Existing commercial laws were not designed to deal with electronic commerce. For example, contracts for the sale of goods priced at $500 or more are required to be in writing and signed by the party to be charged. Today, billions of dollars worth of transactions are not in writing and not signed in any traditional way. Are these deals legally enforceable?
The new statutes will no longer require a "writing." They will recognize an electronic transaction on a "record" which is defined to include old-fashioned documents but is much broader to recognize electronic data that is "retrievable in perceivable form."
How do you "sign" an electronic record? There is no longer a definition of "sign" in the commercial law of the future. Rather, the broader concept is "authentication" which includes old- fashioned signing, but also allows an electronic record to be made enforceable through the use of a symbol, encryption, or sound to identify the person sending the message, to indicate acceptance of the terms of a particular electronic record or to confirm the content of the message. The basic question of whether a buyer or seller can attribute a message to a given person or corporation requires the development of "attribution procedures" that verify the authenticated message.
If you want to use information on a data base, you enter into an "access contract" with the owner of the data base. Millions of Americans have such contracts with America OnLine, Microsoft, or similar corporations in the burgeoning electronic information industry. Innumerable companies form contracts to access specialized data bases.
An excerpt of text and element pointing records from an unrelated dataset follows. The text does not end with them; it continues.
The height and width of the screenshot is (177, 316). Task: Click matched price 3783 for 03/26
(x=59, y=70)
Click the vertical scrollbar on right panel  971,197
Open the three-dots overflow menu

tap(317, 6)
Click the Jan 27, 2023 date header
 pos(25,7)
Whether you have an access contract or purchase software on a disk, you are not buying the software, you are "licensing" the software. You own the disk, but the information on the disk is owned by the company that produced it and you are subject to limitations on your use of the information under the terms of a license. The license may be on a document inside the box and/or splashed on your computer screen when you "run" the program. You must press a key or mouse-click a symbol on the screen to indicate your agreement with the terms of the license before you continue to use the program.
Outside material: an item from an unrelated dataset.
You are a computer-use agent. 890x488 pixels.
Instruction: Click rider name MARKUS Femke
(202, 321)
Our current law deals with the "sale" of goods, i.e., goods which you own after you buy them, or a "lease" of goods, which gives you the exclusive right to use the goods for a specific time. There is nothing in modern commercial law statutes about "licensing" information on databases and the new statutes that are being prepared deal extensively with these questions.
The situation is complicated by the Federal Copyright law that protects the holder of the copyright who created novel material, but also provides protection for the user of the copyrighted material. New statutes have to be careful not to invade the province of controlling federal law. Not all the material on a database, however, is copyrighted.
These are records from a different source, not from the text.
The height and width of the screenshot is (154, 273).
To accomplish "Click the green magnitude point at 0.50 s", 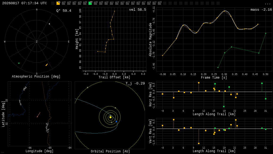I will click(266, 33).
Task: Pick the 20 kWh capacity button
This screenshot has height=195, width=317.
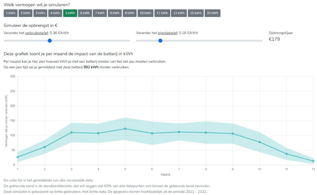Action: [x=212, y=13]
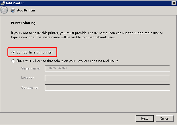Click the 'Add Printer' wizard header text

(x=26, y=10)
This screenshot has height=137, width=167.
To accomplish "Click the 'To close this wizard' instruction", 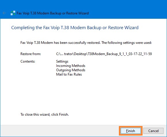I will coord(45,115).
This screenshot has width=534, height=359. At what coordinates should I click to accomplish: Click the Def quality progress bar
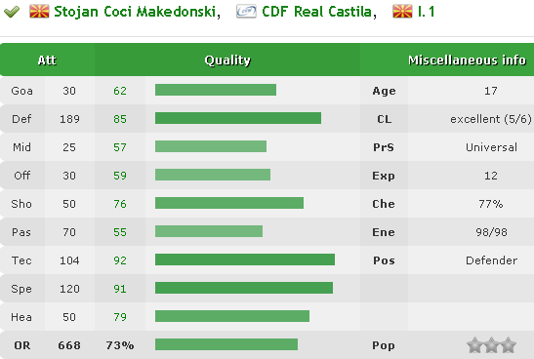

In one case that has already become famous, software was developed containing millions of telephone numbers. Huge amounts were spent to develop this software even though the subject matter--telephone numbers--could not be copyrighted. They are in the public domain. The computer program allowed access to these numbers through a search engine that was copyrighted. An enterprising graduate student bought a copy of the software for a small sum and used the telephone numbers with a new search engine to create a new program competing with the developer of the software. The developer sought to stop this use.
The license terms were inside the box and also splashed on the screen. The new statutes call these "mass market licenses" or "shrinkwrap licenses" referring to the tight plastic or cellophane wrap around the box. The buyer paid no attention to this license arguing that he had bought the software without knowledge of the license. The court found the license terms to be enforceable and stopped the buyer from using the software. This is a controversial case because it binds parties to contract (license) terms hidden "inside the box." The proposed statutes attempt to provide safeguards including statements on the box that the transaction is subject to license terms inside and allowing a refund if the buyer chooses to reject the license terms after he sees them.
The new laws will also deal with "automated transactions" that allow computers to make contracts with other computers with no human review. The computer programs making such contracts are called "electronic agents." A wide variety of such contracts include automated reordering of goods when inventory levels descend to a certain level or very specific programmed ordering. The electronic agent may search for certain equipment at a certain price. Thousands of databases can be searched for the deal that matches the programmed request. New legal rules are necessary to deal with complex questions in such electronic transactions.
For as long as any lawyer or judge can remember, the basic standard in our law was the "reasonable man"--more recently the "reasonable person." Now, however, we must deal with the "reasonable electronic agent." Maybe those Sci-Fi movies suggesting the domination of the universe by computers should be reconsidered. Maybe this is the brave new world of the next millennium. On the other hand, maybe we are already there.